Session: 721. Allogeneic Transplantation: Conditioning Regimens, Engraftment, and Acute Toxicities: Poster III
Hematology Disease Topics & Pathways:
Research, Combination therapy, Adult, Clinical Research, Real-world evidence, Treatment Considerations, Study Population, Human
Methods: We conducted a retrospective, multicenter study at five HSCT-qualified hospitals in China. The study was approved by the Ethics Committee of the Institute of Hematology & Blood Diseases (Approval Number: QTJC2024018-EC-1), and a waiver of informed consent was obtained.
Results: We collected data on 61 patients in China between 2005 and 2023. Among them, 50 patients met the inclusion and exclusion criteria and were included in the analysis. The median age at transplantation was 40 years. The most prevalent histological subtype was hepatosplenic T-cell lymphoma (HSTCL), accounting for 22% of cases (n = 11), followed by angioimmunoblastic T-cell lymphoma (AITL) and extranodal NK/T-cell lymphoma (NK/TCL) at 12% each (n = 6).
Among the analyzed patient cohort, 28 individuals underwent a TBI-based conditioning regimen for allo-HSCT, while 22 received non-TBI regimens, including busulfan-based (68.2%), fludarabine/cyclophosphamide (Flu/Cy, 4.5%), or thiotepa-based (27.3%) regimens.
The median time to neutrophil and platelet engraftment was comparable between the TBI and non-TBI cohorts (11.5 days vs. 13 days for neutrophils, P = 0.494; 14 days vs. 16 days for platelets, P = 0.079). Neutrophil engraftment was achieved by all patients within 30 days in both groups. Regarding platelet engraftment, 95.5% of the TBI group and 81.0% of the non-TBI group achieved engraftment within 30 days (P = 0.314).
Overall, 22% of patients experienced grade III-IV aGvHD (18.2% in the non-TBI group and 25% in the TBI group, P = 0.279). cGvHD was observed in 27.3% of all patients, with a comparable incidence in both treatment cohorts (22.2% in the non-TBI group vs. 30.8% in the TBI group, P = 0.546). There was no statistically significant difference in the occurrence of aGvHD and cGVHD between the cohorts that received TBI and those that did not.
With a median follow-up of 32.5 months (95% CI: 21.7-53.1), 29 patients were alive and 21 had died, with 17 deaths occurring in the TBI-based group and 4 in the non-TBI group. Among all patients, the median OS and PFS were 79.7 months and 47.5 months, respectively. Additionally, the 2-year OS and PFS rates were 62.8% and 59.4%, respectively. The median OS was not reached for the non-TBI group, while it was 20.4 months for the TBI group (P = 0.034). The median PFS was 17.9 months in the TBI group and not reached in the non-TBI group (P = 0.055).
The 2-year CIR and NRM rates were 17.5% and 20.5% for the entire cohort, respectively. The 2-year CIR rate was 9.5% in the non-TBI group and 22.0% in the TBI group (P = 0.23). The 2-year NRM rates were 10.5% and 26.8% in the non-TBI and TBI groups prior to PSM, respectively (P = 0.23; Figure 2C).

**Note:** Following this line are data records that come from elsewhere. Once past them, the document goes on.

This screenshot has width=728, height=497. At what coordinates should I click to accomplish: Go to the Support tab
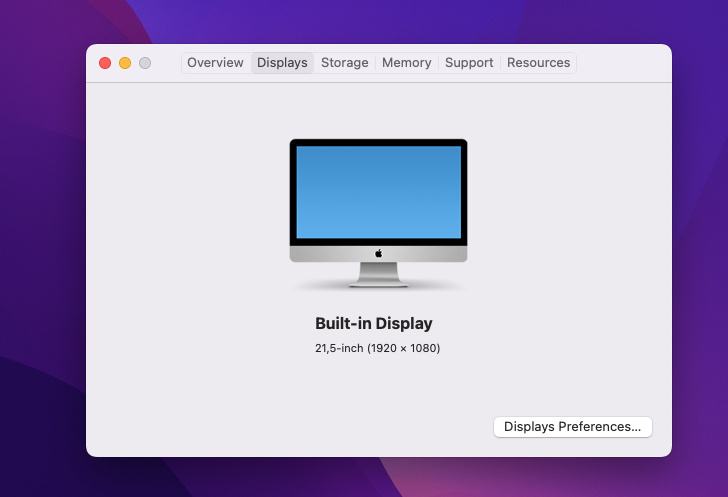click(469, 63)
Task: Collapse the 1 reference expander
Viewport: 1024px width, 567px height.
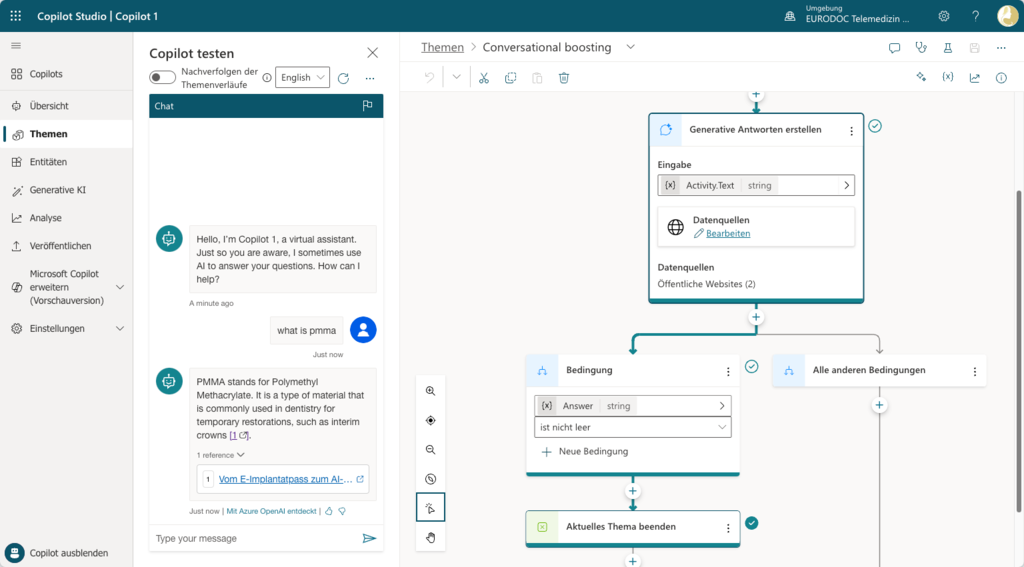Action: pyautogui.click(x=220, y=455)

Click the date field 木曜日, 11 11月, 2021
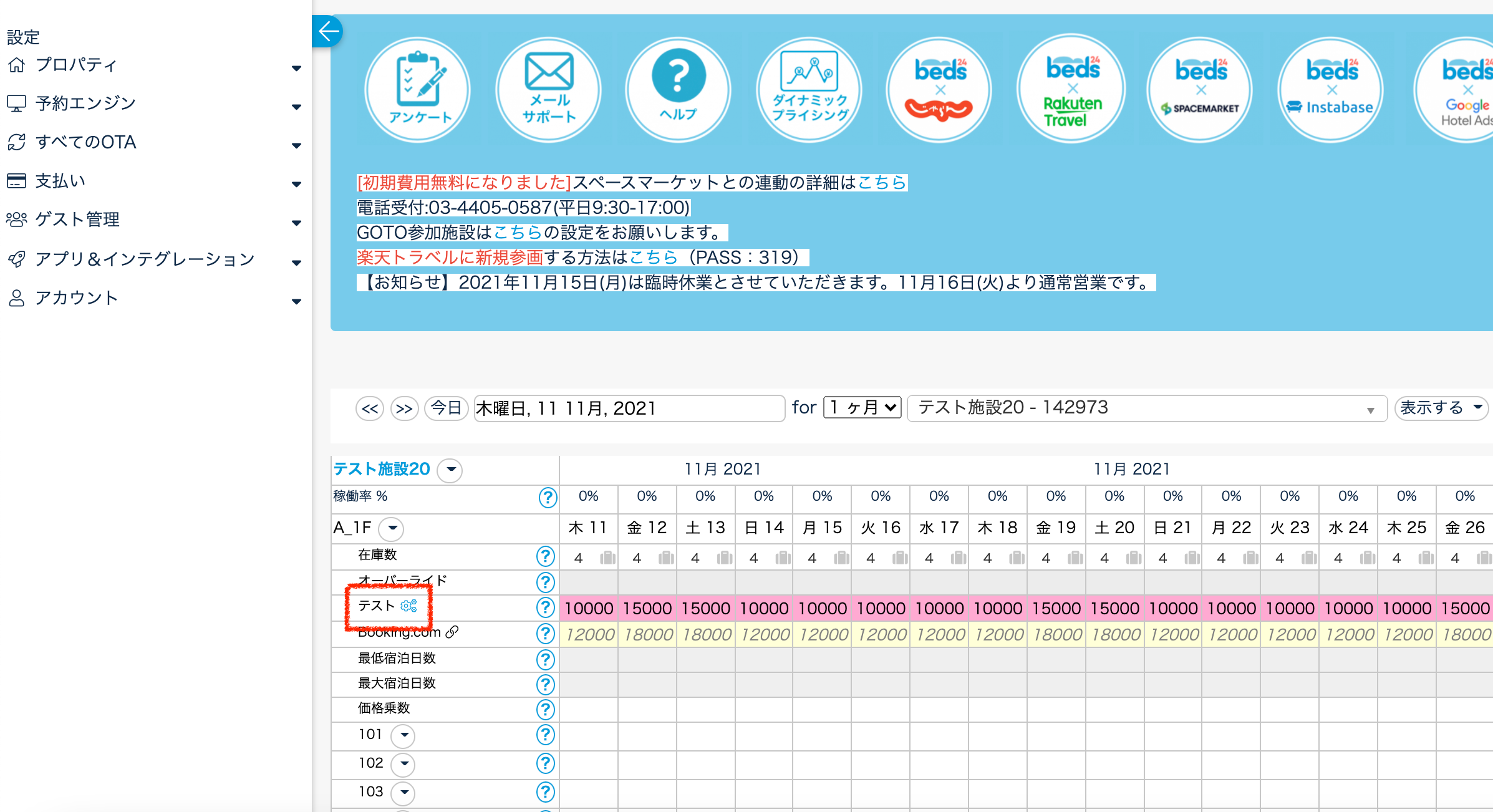pos(629,408)
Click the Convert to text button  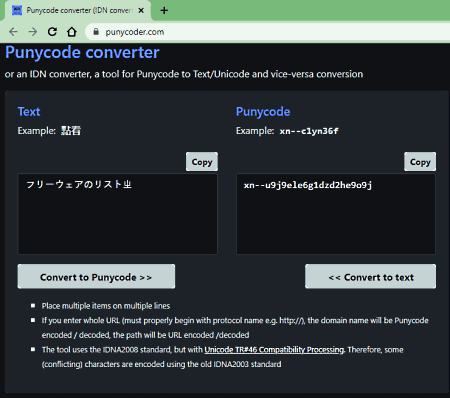(370, 276)
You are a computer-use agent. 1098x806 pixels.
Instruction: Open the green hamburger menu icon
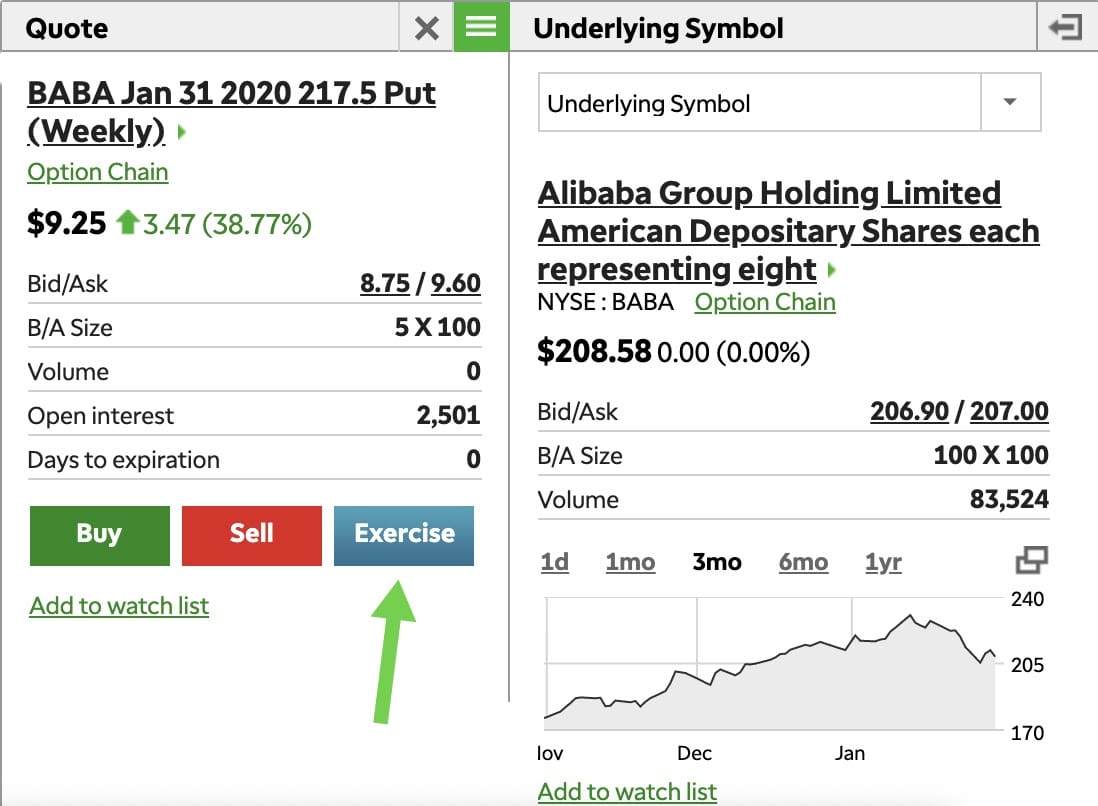481,27
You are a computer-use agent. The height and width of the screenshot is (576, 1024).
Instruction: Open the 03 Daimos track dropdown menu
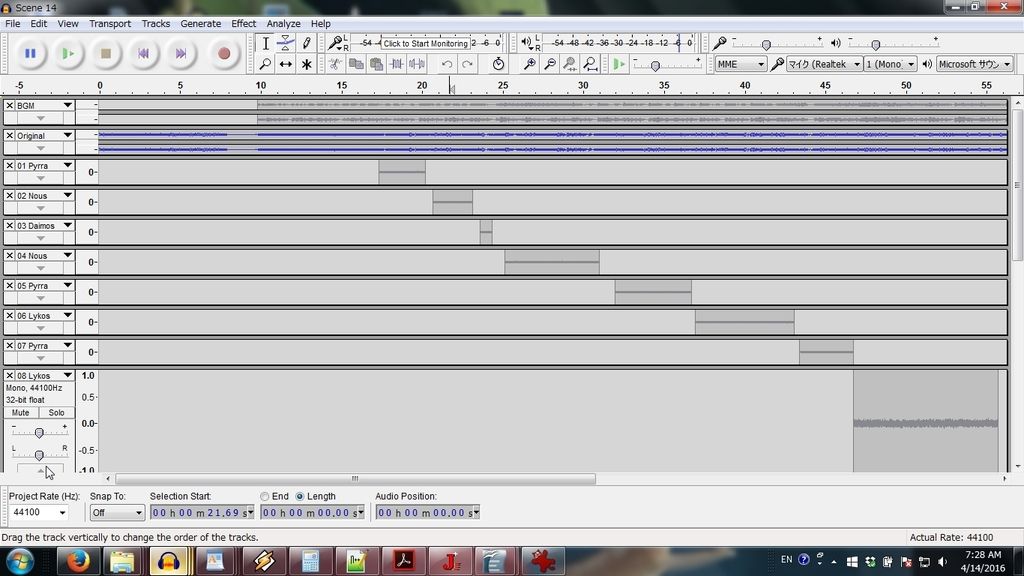tap(68, 226)
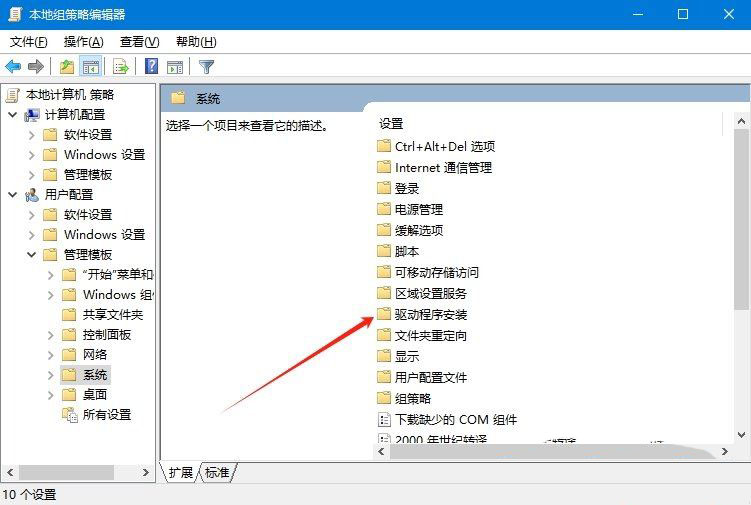Viewport: 751px width, 505px height.
Task: Expand the 网络 tree node
Action: (50, 355)
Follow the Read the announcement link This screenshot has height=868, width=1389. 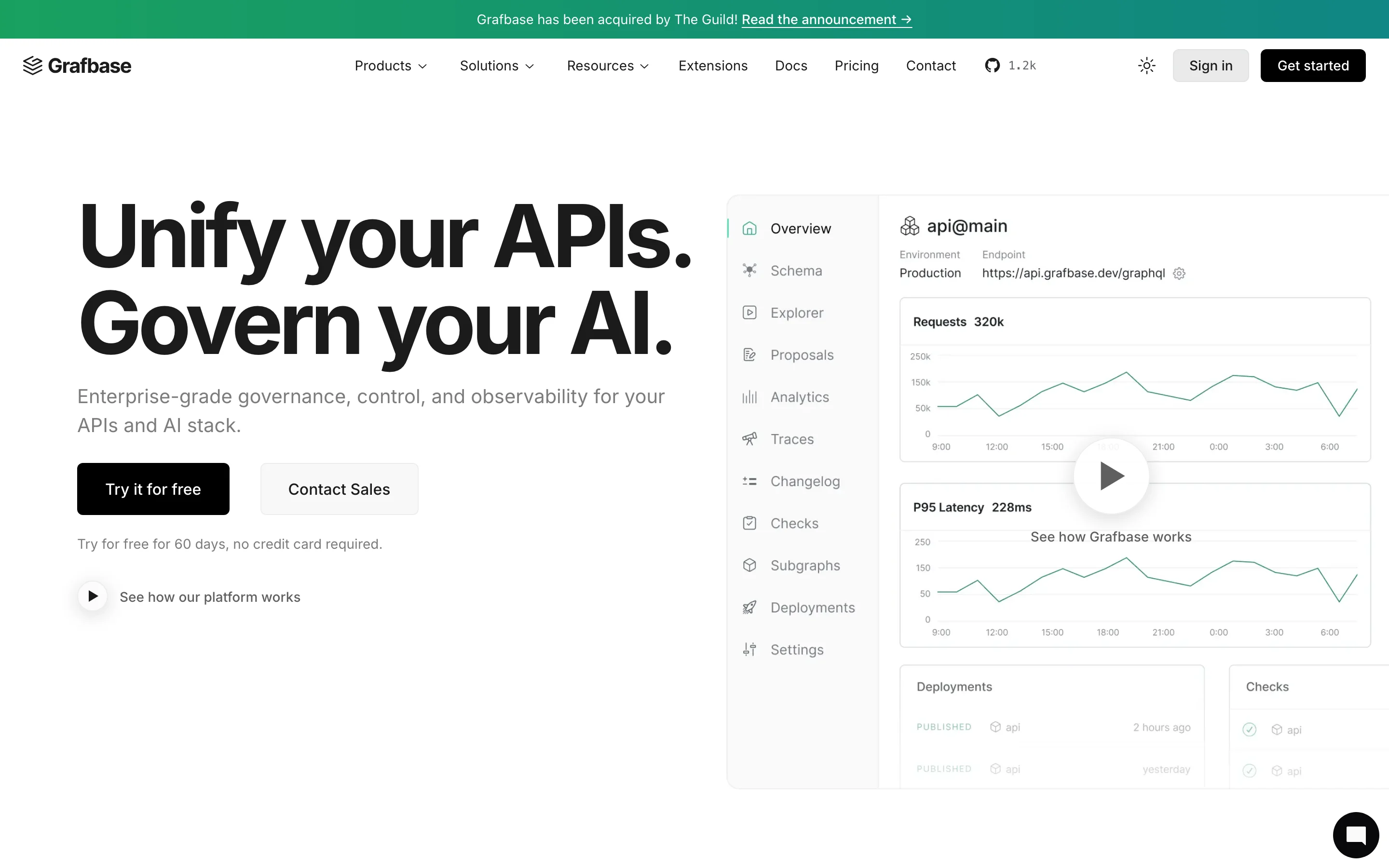click(826, 19)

Univariate analysis revealed a statistically significant association between a TBI-based conditioning regimen and a higher risk of reduced OS (HR: 3.1, 95% CI: 1.03-9.27, P = 0.044) compared to non-TBI regimens. Multivariate analysis further identified only grade > II aGvHD (HR: 10.81, 95% CI: 2.90-40.37, P < 0.001) and non-remission disease status (SD/PD) at the time of transplantation as strong predictors of poorer OS (HR: 6.14, 95% CI: 1.56-24.13, P = 0.009). The type of conditioning regimen was not found to be a significant independent risk factor for OS (HR: 2.08, 95% CI: 0.59-7.35, P = 0.255).
We also did not observe significant difference between TBI-based and non-TBI conditioning regimens in the stratified population, including patients with a history of receiving more than two lines of previous treatment, higher initial PIT and International Prognostic Index (IPI) scores, or non-remission disease status prior to allo-HSCT. Additionally, in patients with hepatosplenic T-cell lymphoma (HSTCL), non-TBI regimens demonstrated comparable outcomes to TBI-based regimens (P = 0.35 for OS and P = 0.42 for PFS).
Conclusion: Our results have important implications for the selection of conditioning regimens in PTCL, as we suggest that non-TBI approaches may be considered a suitable alternative to TBI-based regimens, even in high-risk PTCL patients.
Disclosures: No relevant conflicts of interest to declare.